Tim Gens – the Heart and Soul of MHA – to Leave MHA
Timothy “Tim” Gens, who has provided both the intellectual and compassionate foundation for MHA’s strategy and policy efforts over the past 23 years, announced he will leave the association, effective December 31.
Gens, MHA’s Executive Vice President and General Counsel, had announced his intentions to the MHA Board and to staff in November.
Every major Massachusetts healthcare development over the past two decades bore the imprint of Gens’ leadership and influence in one manner or another, from the state’s efforts to expand coverage and reshape payment infrastructures, to advances in transparent public reporting of healthcare outcomes, and the development of nationally recognized patient safety improvements.
While Gens would be the first to credit the men and women he worked with over the years for any success he enjoyed, those staffers in turn have praised Tim for his ability to craft solutions to healthcare issues, and then to develop the association’s strategy necessary to bring those solutions to realization.
Gens' vision led to the creation of what is now known as PatientCareLink – the mechanism through which Massachusetts hospitals became the first in the nation to voluntarily post staffing data for all units in every hospital.

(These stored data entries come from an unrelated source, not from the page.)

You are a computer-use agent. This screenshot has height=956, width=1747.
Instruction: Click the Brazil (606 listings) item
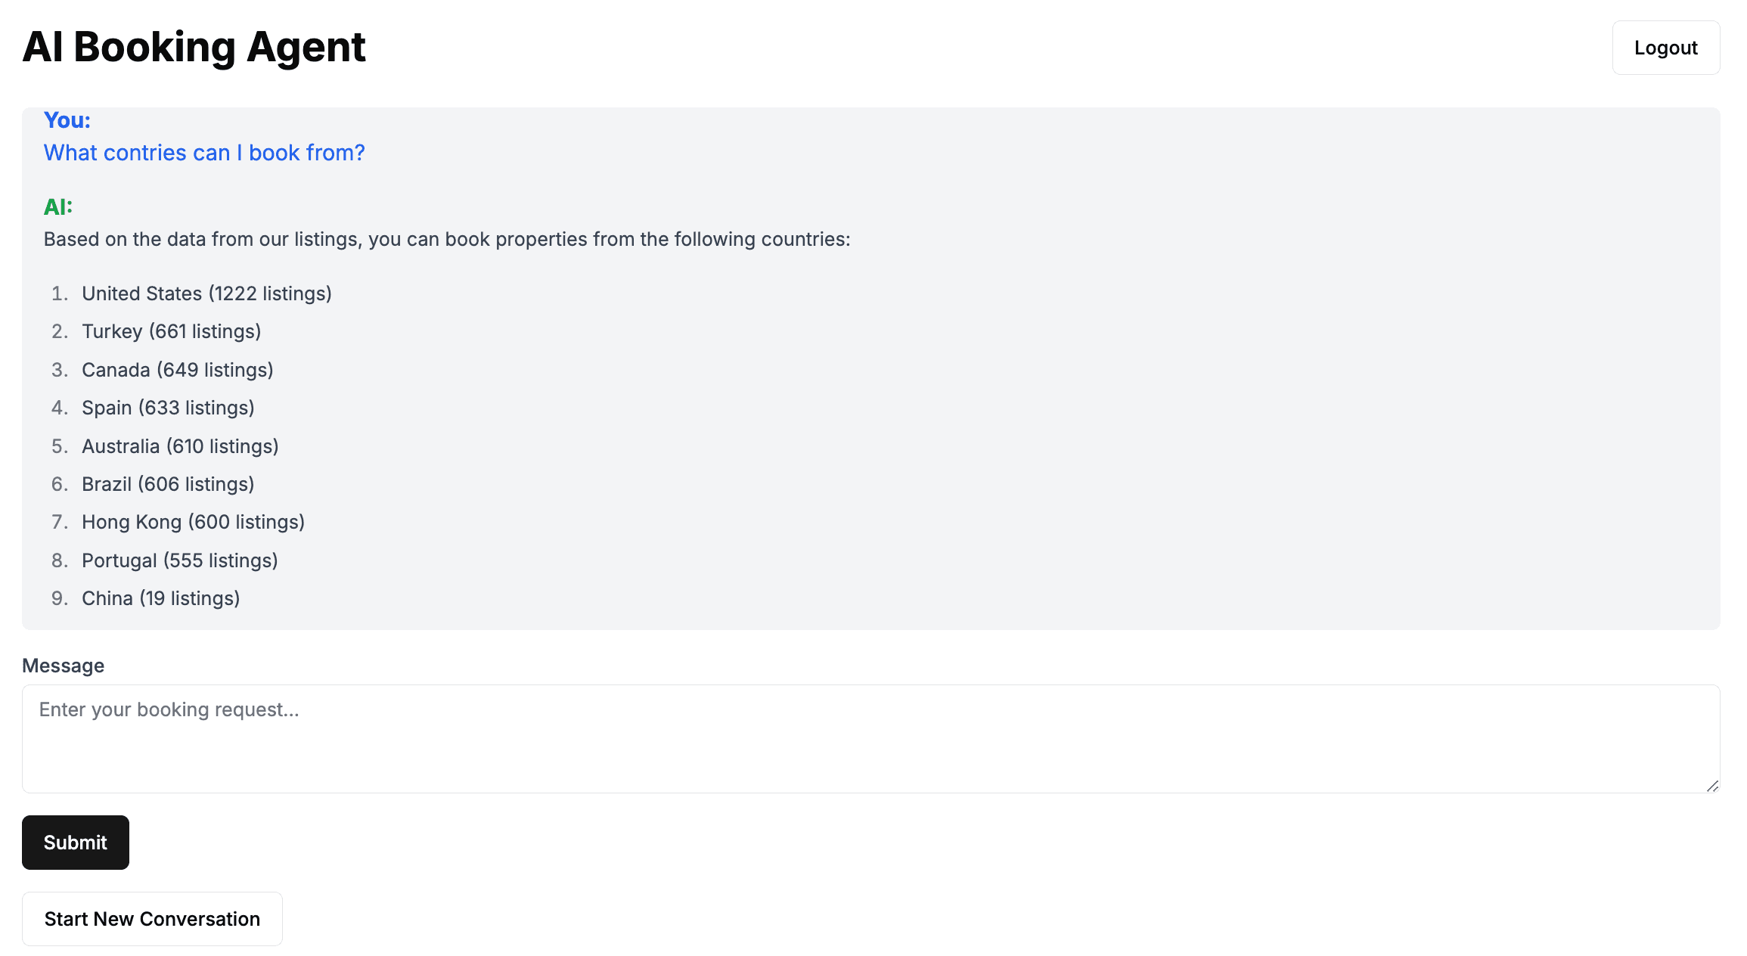[168, 484]
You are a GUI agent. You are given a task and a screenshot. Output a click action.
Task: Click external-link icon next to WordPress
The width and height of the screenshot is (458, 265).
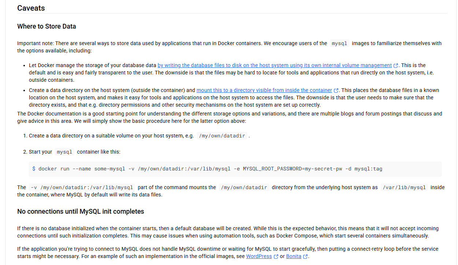pyautogui.click(x=276, y=257)
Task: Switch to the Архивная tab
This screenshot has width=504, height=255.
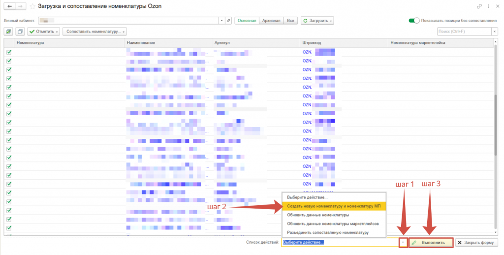Action: point(271,21)
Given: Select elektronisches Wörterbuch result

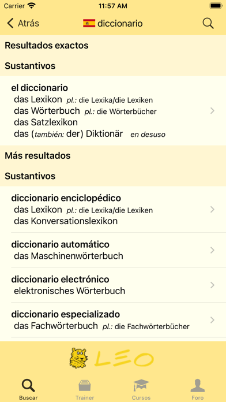Looking at the screenshot, I should [x=69, y=291].
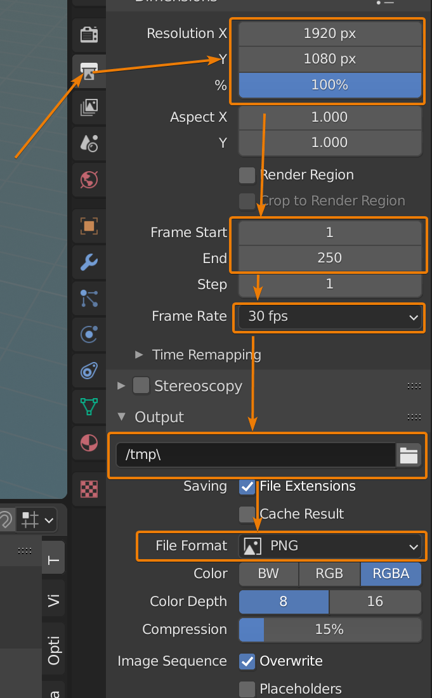Image resolution: width=432 pixels, height=698 pixels.
Task: Click the Compression 15% slider
Action: (x=329, y=630)
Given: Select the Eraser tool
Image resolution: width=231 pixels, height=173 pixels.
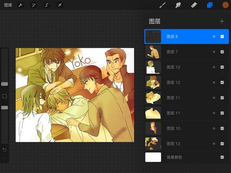Looking at the screenshot, I should pos(194,5).
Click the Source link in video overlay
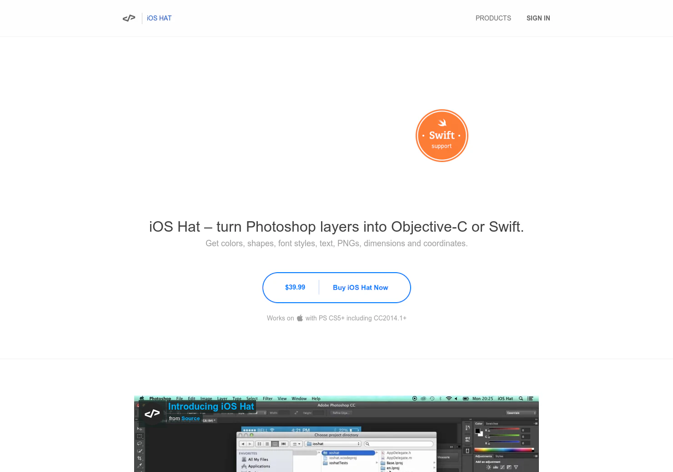Image resolution: width=673 pixels, height=472 pixels. (191, 418)
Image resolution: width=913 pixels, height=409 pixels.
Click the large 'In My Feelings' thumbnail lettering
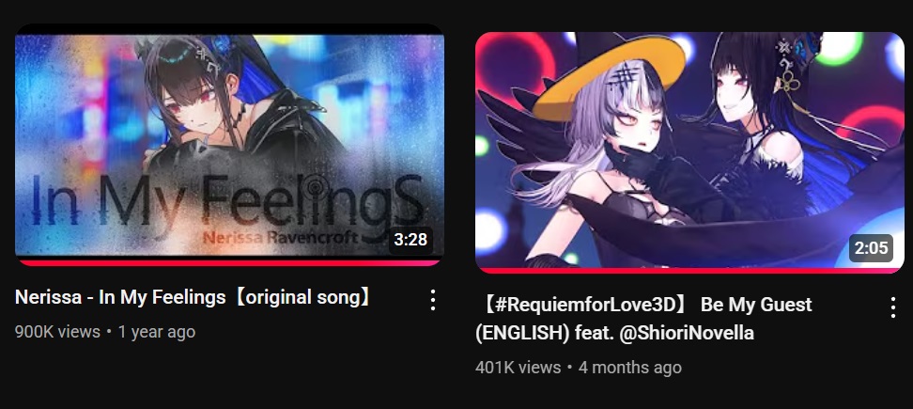click(x=227, y=201)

Before the national Institutes of Medicine published its groundbreaking report on medical errors, Gens was instrumental in helping the Massachusetts hospital community move towards the acknowledgement that serious injury to patients merited a unified response; those efforts led to the creation of the Massachusetts Coalition for the Prevention of Medical Errors.

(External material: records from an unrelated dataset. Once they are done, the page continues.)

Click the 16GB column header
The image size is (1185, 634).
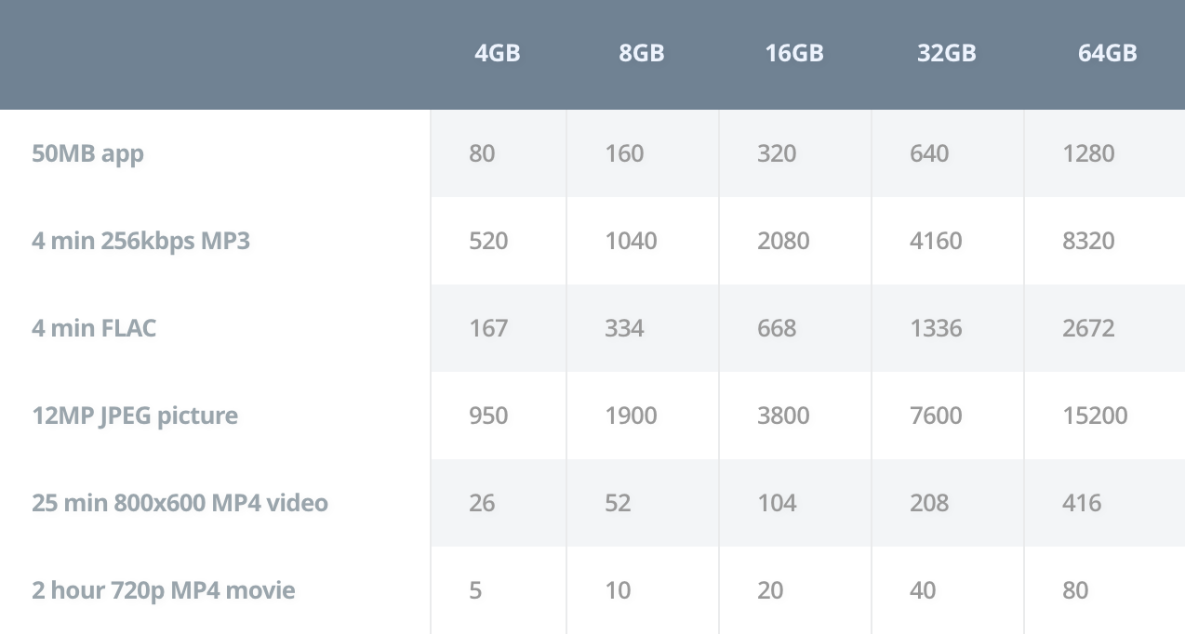[794, 53]
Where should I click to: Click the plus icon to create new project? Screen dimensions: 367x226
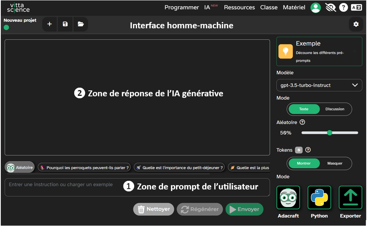(49, 24)
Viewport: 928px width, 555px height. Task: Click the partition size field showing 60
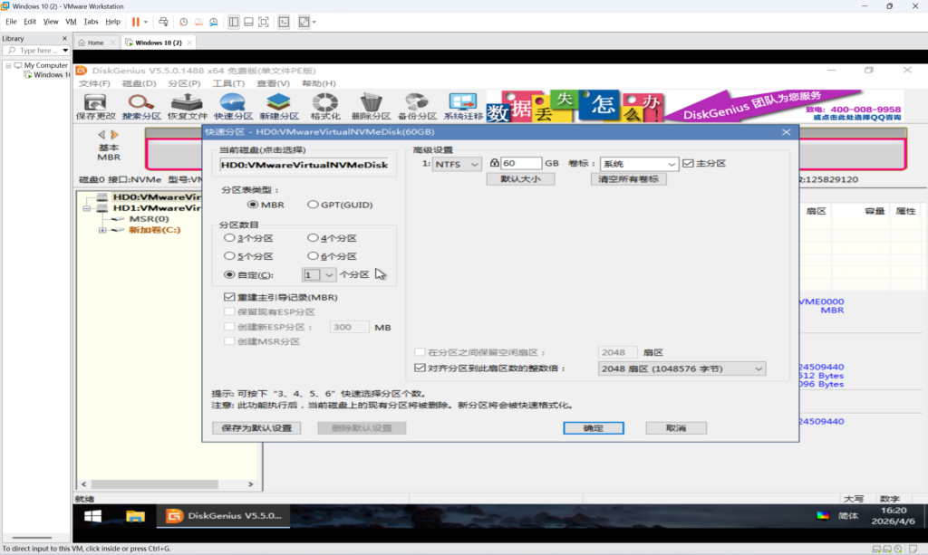522,163
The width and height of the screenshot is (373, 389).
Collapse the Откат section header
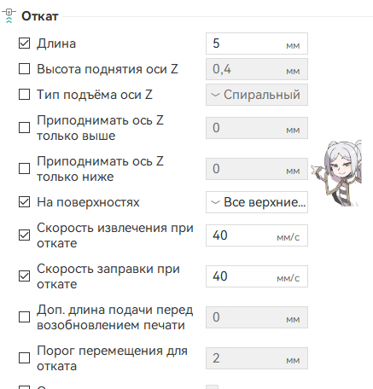click(40, 16)
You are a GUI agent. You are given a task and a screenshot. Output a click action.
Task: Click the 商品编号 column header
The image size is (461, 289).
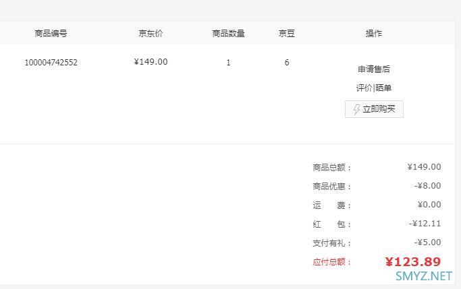click(51, 34)
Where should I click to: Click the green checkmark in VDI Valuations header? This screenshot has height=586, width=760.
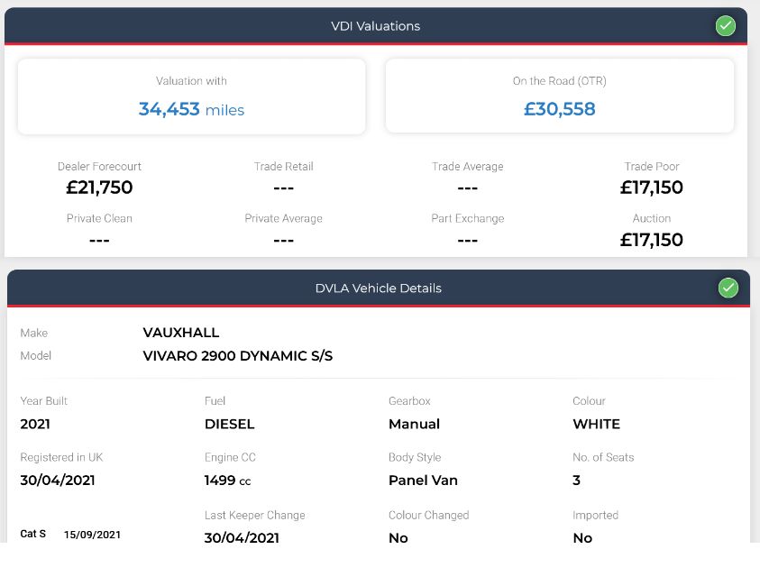point(725,25)
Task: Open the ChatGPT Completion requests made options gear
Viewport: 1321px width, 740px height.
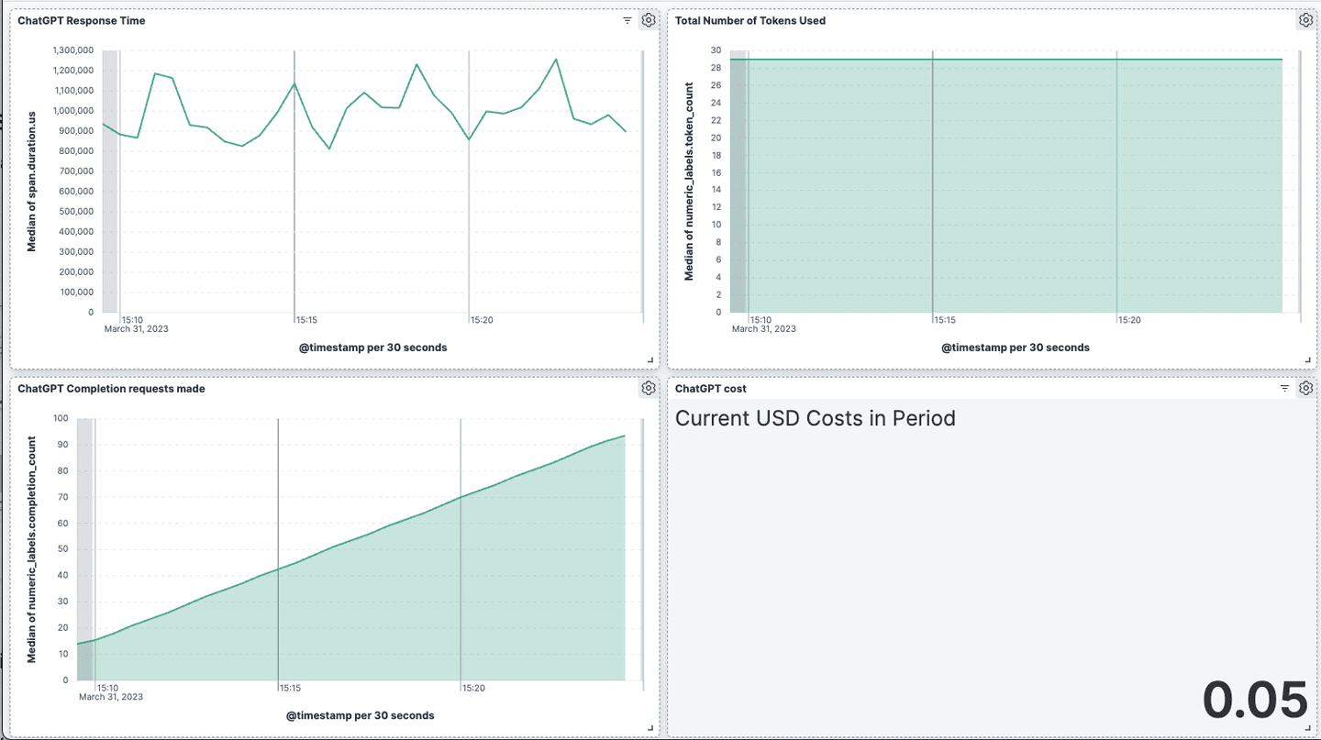Action: point(649,388)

The commonwealth’s Uncompensated Care Pool – progressive in its creation but consistently underfunded – had over the years become the source of division between the state and the hospital community.
As MHA’s founding representative on the Affordable Care Today (ACT!!) Coalition, Gens was a leading proponent of resolving the pool issue by improving affordable and comprehensive coverage to the uninsured. He was instrumental in getting MHA and the hospital community behind the coverage expansions and “individual mandate” concepts that led to the commonwealth’s historic Chapter 58 healthcare reform law in 2006, and which later became components of the national Affordable Care Act.
He also understands that to provide excellent care to the patient – the center of all MHA and hospital community efforts – providers need fair reimbursement from public and private payers. The state and national debates over Medicaid and Medicare funding, the annual state budget discussions, and the new payment mechanisms that arose through special commissions in the commonwealth have all been influenced by Gens-driven strategy from MHA. While governors, legislators, and members of Congress recognize him as an advocate for his specific hospital constituency, he is also respected as a trustworthy and fair voice, insisting that the data MHA presents in making its arguments be based in solid scholarship. Of special note, Gens’ work related to the Medicare area wage index issue has greatly benefited MHA’s member hospitals.
His friends and associates appreciate him as a master strategist, able to see how an action in one regulatory agency or legislative office could rebound and affect another issue months down the line in another part of state government. An extraordinarily personable man, possessing a wonderful sense of humor, Gens has befriended many people within the healthcare community, forming relationships with labor leaders and employers, with hospital executives and insurers, patient advocates, nurse leaders, and more.
His current and past colleagues met recently at MHA to celebrate his time at the association. They reflected on not only his professional accomplishments but on how he has mentored many younger staff members on fundamental issues of character, compassion, and respect. Co-workers shared stories of Gens’ kindness in taking an interest in matters, both inside and outside of the office, that affected them. They recalled how almost every department would say, “Let’s run this by Tim” before taking action on a wide variety of issues.
Three years ago, in a small MHA celebration of staffers who had reached their fifth, tenth, fifteenth, or in Tim’s case, twentieth anniversary at MHA, he said, “MHA gets to advocate for a variety of major healthcare policy ideas that can help a lot of people, and to influence those ideas on both a state and national level. I am grateful for the opportunity to work on these challenges. But more important than the policies are the people I’ve worked with – and I’m especially grateful for my family. For me, the words that best describe what makes MHA special are: talent, collaboration, caring, and dedication.”
MHA thanks Tim for his talent, collaboration, caring, and dedication that has set a high standard for his peers – but also for the joyous nature he has brought to our work and the deep friendships he's formed with his colleagues. We know that the many people who are reading this small tribute and whose paths have crossed with Tim’s over the years join us in wishing him peace and happiness.